I signori Twit sono le persone più cattive, puzzolenti e disgustose del mondo, gestori di Twitlandia, il parco divertimenti più pericoloso e idiota mai concepito da occhio umano, che viene immediatamente chiuso dalle autorità il giorno dell’inaugurazione. Profondamente arrabbiati per l’umiliazione, i Twit orchestrano la loro vendetta rubando un camion pieno di hot dog liquefatti e utilizzandolo per riempire la torre dell’acqua della città di Triperot, causando un’esplosione e un’alluvione di carne liquida che devasta l’intera comunità.
Nel frattempo Beesha, ragazza dodicenne indo-americana, e il suo amico Bubsy, vivono nell’orfanotrofio cittadino in attesa di un’adozione e, determinati a scoprire i responsabili dello scandalo, si recano a Twitlandia dove incontrano i Muggle-Wump, delle pseudo-scimmie colorate provenienti da Loompaland, imprigionate dai Twit per i loro loschi interessi. Per i due ragazzini sarà l’inizio di un’incredibile avventura.
Gli sporcelli: la carta prende vita – recensione
Phil Johnston, sceneggiatore candidato all’Oscar per Zootropolis (2016) e regista del dittico di Ralph Spaccatutto, si cimenta qui con uno dei classici più amati e controversi scritti da Roald Dahl, celebre autore di libri per l’infanzia.

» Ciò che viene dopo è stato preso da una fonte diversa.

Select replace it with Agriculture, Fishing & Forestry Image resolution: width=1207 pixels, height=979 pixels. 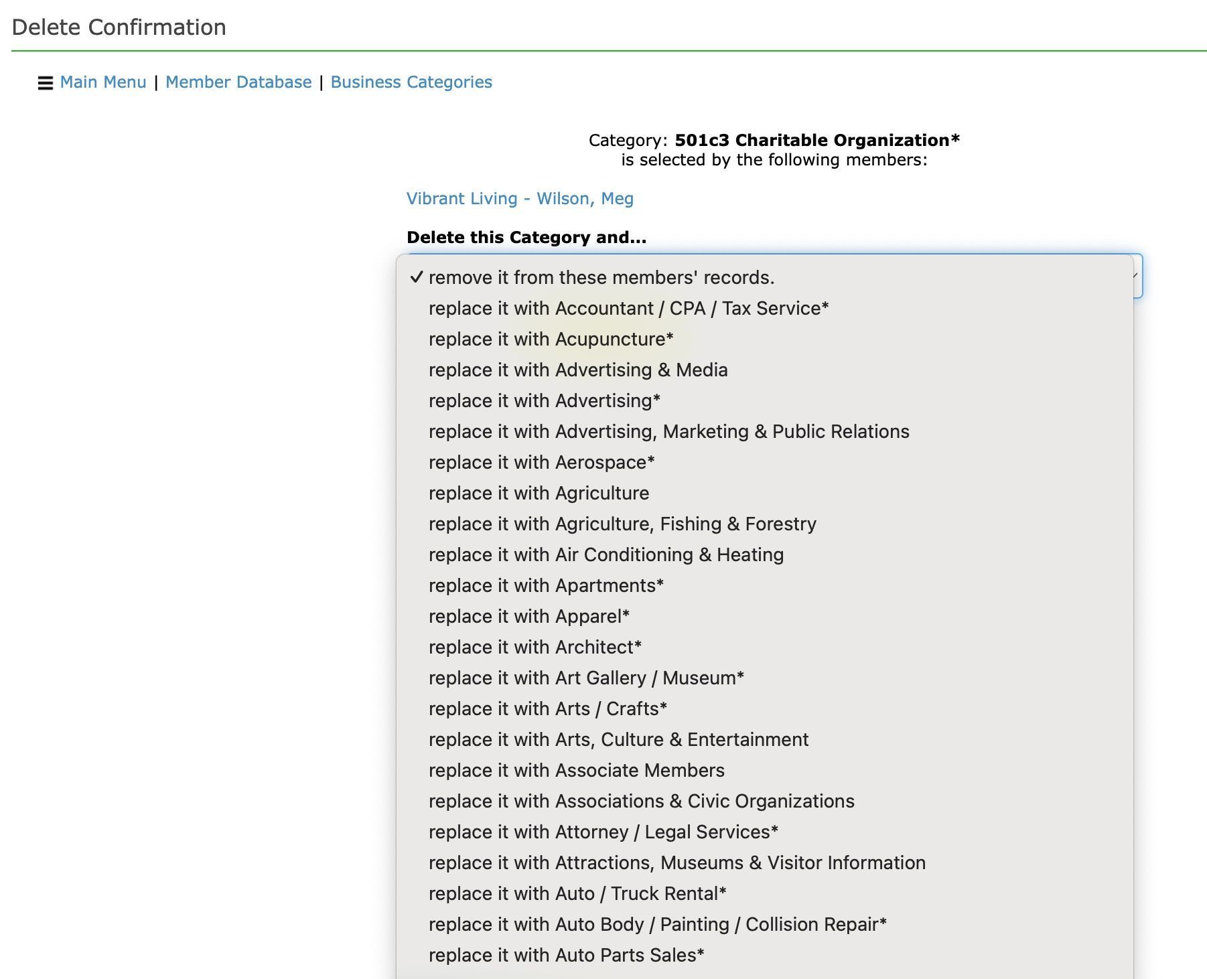coord(622,524)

Controverso già dal titolo italiano Gli sporcelli, tradotto in 41 lingue e capace di vendere 16 milioni di copie nel mondo, affascinando generazioni di giovani lettori con il suo humour nero, la sua grottesca celebrazione della bruttezza e la sua morale sovversiva secondo cui le persone cattive finiscono sempre male.
Peccato che a dispetto di quanto ci si potesse aspettare, il film tradisca sistematicamente lo spirito anarchico e gloriosamente disgustoso dell’opera alla base. Nel tentativo di aprirsi a un pubblico il più eterogeneo possibile, questo adattamento si trasforma in una storia di empowerment per i piccoli protagonisti e per le creature magiche oppresse che diventeranno loro compagne di disavventura, un racconto sui pericoli dell’autoritarismo a prova di grandi e piccini. Un messaggio lodevole ma poco affine allo spirito della fonte d’ispirazione.
Senza un’idea chiara
La sceneggiatura è un pasticcio disorganizzato che non sa bene cosa vuole essere. Si salta da una sottotrama all’altra senza il controllo dei personaggi e delle situazioni, con inoltre una serie di personaggi secondari mal caratterizzati e unicamente utili a far procedere la trama su quell’intreccio forzato, tra buoni sentimenti e una retorica che certo sono frutto di un impoverimento narrativo non da poco. La trasposizione rischia così di sminuire il cuore della vicenda e di quei villain “sporchi e cattivi”, in un caos fuori fuoco.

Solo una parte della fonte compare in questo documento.